Let us take a closer look at the visions of Hamilton and Jefferson and their consequences in economic transition. Hamilton supported a strong national government. Along with this, there appear new forms of employment arrangements such as paternalistic employment including apprenticeship and indenturing (Oakes et al. 264). It ensured the establishment of wage labors as well as labor contracts. In turn, Jefferson proposed commercial laws to encourage international market trade. Taking into account that Napoleon strived to spread the French Revolution through Europe, the latter was in was experiencing a decrease in trade. As a result of this situation, “American shipping tonnage tripled between 1780 and 1810, reaching almost 11 million tons annually” (Oakes et al. 264). A huge increase in overseas shipping was also induced by the strong support of business services in harbor cities. Also, Jefferson sponsored the U.S. Embargo Act of 1807 aimed to encourage England and France to respect American rights. This initiative led to the decline in international trade as American trade representatives were unable to sell their products overseas while other countries still could export their goods to the US market.

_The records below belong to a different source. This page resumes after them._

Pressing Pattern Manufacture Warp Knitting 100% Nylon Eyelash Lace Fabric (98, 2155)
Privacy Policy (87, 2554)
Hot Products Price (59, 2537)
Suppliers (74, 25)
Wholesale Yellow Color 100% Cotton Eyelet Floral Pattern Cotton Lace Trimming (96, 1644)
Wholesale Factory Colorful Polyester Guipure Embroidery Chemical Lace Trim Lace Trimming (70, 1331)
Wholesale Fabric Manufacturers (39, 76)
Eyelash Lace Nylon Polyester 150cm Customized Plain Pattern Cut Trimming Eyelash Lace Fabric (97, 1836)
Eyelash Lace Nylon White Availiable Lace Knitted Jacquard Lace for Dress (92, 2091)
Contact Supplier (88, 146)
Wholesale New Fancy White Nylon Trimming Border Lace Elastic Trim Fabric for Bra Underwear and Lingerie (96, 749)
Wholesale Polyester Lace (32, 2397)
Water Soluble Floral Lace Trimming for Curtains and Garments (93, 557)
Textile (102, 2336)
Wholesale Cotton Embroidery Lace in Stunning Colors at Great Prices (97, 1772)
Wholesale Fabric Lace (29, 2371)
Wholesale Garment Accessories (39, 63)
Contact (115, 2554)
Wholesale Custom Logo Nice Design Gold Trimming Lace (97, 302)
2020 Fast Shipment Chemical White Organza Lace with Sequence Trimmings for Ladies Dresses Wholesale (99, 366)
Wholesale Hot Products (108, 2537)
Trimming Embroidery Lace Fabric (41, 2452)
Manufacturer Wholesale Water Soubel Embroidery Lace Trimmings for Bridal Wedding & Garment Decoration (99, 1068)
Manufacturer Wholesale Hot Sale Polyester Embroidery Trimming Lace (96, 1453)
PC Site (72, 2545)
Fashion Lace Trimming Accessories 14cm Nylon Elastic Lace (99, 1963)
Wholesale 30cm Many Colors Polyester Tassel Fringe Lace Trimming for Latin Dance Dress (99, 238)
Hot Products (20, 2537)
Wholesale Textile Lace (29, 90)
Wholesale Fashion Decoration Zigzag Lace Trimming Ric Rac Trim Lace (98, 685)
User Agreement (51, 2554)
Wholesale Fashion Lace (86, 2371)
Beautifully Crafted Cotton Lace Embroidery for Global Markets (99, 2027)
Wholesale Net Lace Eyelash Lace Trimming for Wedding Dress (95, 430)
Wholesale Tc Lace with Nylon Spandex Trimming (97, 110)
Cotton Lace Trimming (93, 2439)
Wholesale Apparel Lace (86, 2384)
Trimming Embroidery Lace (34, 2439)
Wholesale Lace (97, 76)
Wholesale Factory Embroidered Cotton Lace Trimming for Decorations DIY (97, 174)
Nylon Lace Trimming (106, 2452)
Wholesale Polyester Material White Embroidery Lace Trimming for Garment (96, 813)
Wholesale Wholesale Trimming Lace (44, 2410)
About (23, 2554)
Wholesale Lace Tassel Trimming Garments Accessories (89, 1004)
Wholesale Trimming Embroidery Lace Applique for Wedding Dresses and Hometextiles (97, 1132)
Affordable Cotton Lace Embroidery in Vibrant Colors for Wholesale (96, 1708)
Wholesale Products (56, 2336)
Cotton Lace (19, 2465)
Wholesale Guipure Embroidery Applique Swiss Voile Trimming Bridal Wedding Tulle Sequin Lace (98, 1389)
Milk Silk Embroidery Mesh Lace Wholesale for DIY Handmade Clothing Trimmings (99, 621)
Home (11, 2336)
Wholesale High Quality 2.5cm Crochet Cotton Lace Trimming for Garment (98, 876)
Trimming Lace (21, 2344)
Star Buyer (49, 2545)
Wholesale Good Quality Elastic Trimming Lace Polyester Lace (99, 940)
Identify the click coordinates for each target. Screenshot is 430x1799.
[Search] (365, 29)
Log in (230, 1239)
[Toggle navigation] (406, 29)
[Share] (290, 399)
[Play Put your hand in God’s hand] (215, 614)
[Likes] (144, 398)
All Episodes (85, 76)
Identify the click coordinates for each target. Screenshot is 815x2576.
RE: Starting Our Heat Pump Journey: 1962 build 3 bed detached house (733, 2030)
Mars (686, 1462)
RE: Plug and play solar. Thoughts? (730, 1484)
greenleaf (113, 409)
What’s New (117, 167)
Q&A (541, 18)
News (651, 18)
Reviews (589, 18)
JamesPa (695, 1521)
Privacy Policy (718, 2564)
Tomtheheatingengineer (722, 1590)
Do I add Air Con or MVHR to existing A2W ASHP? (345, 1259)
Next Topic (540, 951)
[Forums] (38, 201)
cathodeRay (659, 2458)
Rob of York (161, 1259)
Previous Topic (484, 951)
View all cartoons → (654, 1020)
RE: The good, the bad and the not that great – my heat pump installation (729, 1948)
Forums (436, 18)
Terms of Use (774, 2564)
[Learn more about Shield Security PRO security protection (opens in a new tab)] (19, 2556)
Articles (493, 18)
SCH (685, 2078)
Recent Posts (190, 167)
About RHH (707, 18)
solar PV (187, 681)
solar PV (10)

With the implementation of the Land Act of 1800 suggested by Harrison and supported by Hamilton, the size of the minimum parcel was reduced by half. Furthermore, “in 1804, the minimum size was decreased to 160 acres and the price reduced from $ 2.00 to $ 1.64 an acre” (Oakes et al. 266). Although prices were still high, the mentioned reductions allowed plenty of settlers and newcomers to improve their financial conditions. At the same time, the Treaty of Greenville opened the route through the Appalachian Mountains to Kentucky, Tennessee, and Ohio (Oakes et al. 266). The two identified measures caused a wave of migration to the trans-Appalachian region. Oakes et al. state that the population of this region grew significantly, for example, “Ohio grew from 42,159 to 581,434 in 1820” (266). The migration embraced various people beginning from sons of poor farmers and hunters to the whole families moving to seek a better life.
Speaking of banks, it is essential to point out that Hamilton implemented loans to both farmers and businessmen that, in turn, lead to the revival of agriculture and industry. As for agriculture, farmers get the opportunity to move to commercially-oriented production. They were interested in traveling to sell their products. There was a prominent steamboat of Fulton and Livingston that was especially important for western rivers transporting people and goods (Oakes et al. 267). The practical value of steamboat was evident due to its speed and convenience and, hence, it became a common transportation means soon.
In conclusion, it should be emphasized that the visions of Hamilton and Jefferson differed in many aspects leading to both positive and negative outcomes. In turn, this clash of opinions resulted in the society split on Federalists supporting Hamilton and Democratic-Republicans encouraging Jefferson that we can observe nowadays as well. This factionalism was considered quite alarming to the Constitution.
Oakes, James, Jeanne Boydston, Jan Ellen Lewis, Karen Dunak, Mark Summers, and Camilla Townsend. “Of the People” History of the United States To 1877. 3rd ed. Vol. 1. Oxford: Oxford UP, 2015. Print.